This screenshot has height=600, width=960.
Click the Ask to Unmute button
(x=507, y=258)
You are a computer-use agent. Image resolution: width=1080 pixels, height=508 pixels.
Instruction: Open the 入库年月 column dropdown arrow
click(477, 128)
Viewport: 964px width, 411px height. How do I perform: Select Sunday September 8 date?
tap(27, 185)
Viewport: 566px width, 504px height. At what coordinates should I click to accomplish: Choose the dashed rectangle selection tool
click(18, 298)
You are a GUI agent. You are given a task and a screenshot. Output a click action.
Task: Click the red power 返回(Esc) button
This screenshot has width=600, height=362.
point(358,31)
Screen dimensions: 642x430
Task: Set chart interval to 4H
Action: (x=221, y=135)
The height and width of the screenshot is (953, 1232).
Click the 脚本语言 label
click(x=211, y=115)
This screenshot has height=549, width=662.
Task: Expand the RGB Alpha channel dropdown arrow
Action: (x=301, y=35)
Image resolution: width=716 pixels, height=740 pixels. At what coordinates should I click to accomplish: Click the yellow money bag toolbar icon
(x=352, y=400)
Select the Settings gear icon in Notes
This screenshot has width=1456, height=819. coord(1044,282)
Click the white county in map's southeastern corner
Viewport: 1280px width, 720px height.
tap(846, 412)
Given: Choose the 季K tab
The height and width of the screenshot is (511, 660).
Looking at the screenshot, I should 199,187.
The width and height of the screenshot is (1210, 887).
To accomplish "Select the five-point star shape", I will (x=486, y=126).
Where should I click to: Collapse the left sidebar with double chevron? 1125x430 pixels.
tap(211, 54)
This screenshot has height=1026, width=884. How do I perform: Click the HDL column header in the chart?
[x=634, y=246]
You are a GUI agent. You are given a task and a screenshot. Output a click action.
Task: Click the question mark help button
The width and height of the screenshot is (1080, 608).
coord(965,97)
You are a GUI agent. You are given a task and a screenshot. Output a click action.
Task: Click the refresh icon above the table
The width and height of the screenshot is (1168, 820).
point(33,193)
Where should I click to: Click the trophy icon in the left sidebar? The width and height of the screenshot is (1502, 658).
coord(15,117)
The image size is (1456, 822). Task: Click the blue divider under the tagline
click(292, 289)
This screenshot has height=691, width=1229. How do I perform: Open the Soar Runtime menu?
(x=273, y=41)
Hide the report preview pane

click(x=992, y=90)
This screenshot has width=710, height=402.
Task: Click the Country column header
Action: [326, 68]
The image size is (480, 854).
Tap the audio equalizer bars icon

> **How to complete this task**
Print the entries exactly.

> **Written answer**
This screenshot has height=600, width=960.
Click the Ask to Unmute button
(x=507, y=258)
You are a computer-use agent. Image resolution: width=1080 pixels, height=508 pixels.
Instruction: Open the 入库年月 column dropdown arrow
click(477, 128)
Viewport: 964px width, 411px height. How do I perform: Select Sunday September 8 date?
tap(27, 185)
Viewport: 566px width, 504px height. At what coordinates should I click to accomplish: Choose the dashed rectangle selection tool
click(18, 298)
You are a GUI agent. You are given a task and a screenshot. Output a click action.
Task: Click the red power 返回(Esc) button
This screenshot has width=600, height=362.
point(358,31)
Screen dimensions: 642x430
Task: Set chart interval to 4H
Action: (x=221, y=135)
The height and width of the screenshot is (953, 1232).
Click the 脚本语言 label
click(x=211, y=115)
This screenshot has height=549, width=662.
Task: Expand the RGB Alpha channel dropdown arrow
Action: (x=301, y=35)
Image resolution: width=716 pixels, height=740 pixels. At what coordinates should I click to accomplish: Click the yellow money bag toolbar icon
(x=352, y=400)
Select the Settings gear icon in Notes
This screenshot has width=1456, height=819. coord(1044,282)
Click the white county in map's southeastern corner
Viewport: 1280px width, 720px height.
tap(846, 412)
Given: Choose the 季K tab
The height and width of the screenshot is (511, 660).
Looking at the screenshot, I should 199,187.
The width and height of the screenshot is (1210, 887).
To accomplish "Select the five-point star shape", I will (x=486, y=126).
Where should I click to: Collapse the left sidebar with double chevron? 1125x430 pixels.
tap(211, 54)
This screenshot has height=1026, width=884. How do I perform: Click the HDL column header in the chart?
[x=634, y=246]
You are a GUI agent. You are given a task and a screenshot. Output a click action.
Task: Click the question mark help button
The width and height of the screenshot is (1080, 608).
coord(965,97)
You are a GUI agent. You are given a task and a screenshot. Output a click action.
Task: Click the refresh icon above the table
The width and height of the screenshot is (1168, 820).
point(33,193)
Where should I click to: Click the trophy icon in the left sidebar? The width and height of the screenshot is (1502, 658).
coord(15,117)
The image size is (1456, 822). Task: Click the blue divider under the tagline
click(292, 289)
This screenshot has height=691, width=1229. How do I perform: Open the Soar Runtime menu?
(x=273, y=41)
Hide the report preview pane

click(x=992, y=90)
This screenshot has width=710, height=402.
Task: Click the Country column header
Action: [326, 68]
The image size is (480, 854).
Tap the audio equalizer bars icon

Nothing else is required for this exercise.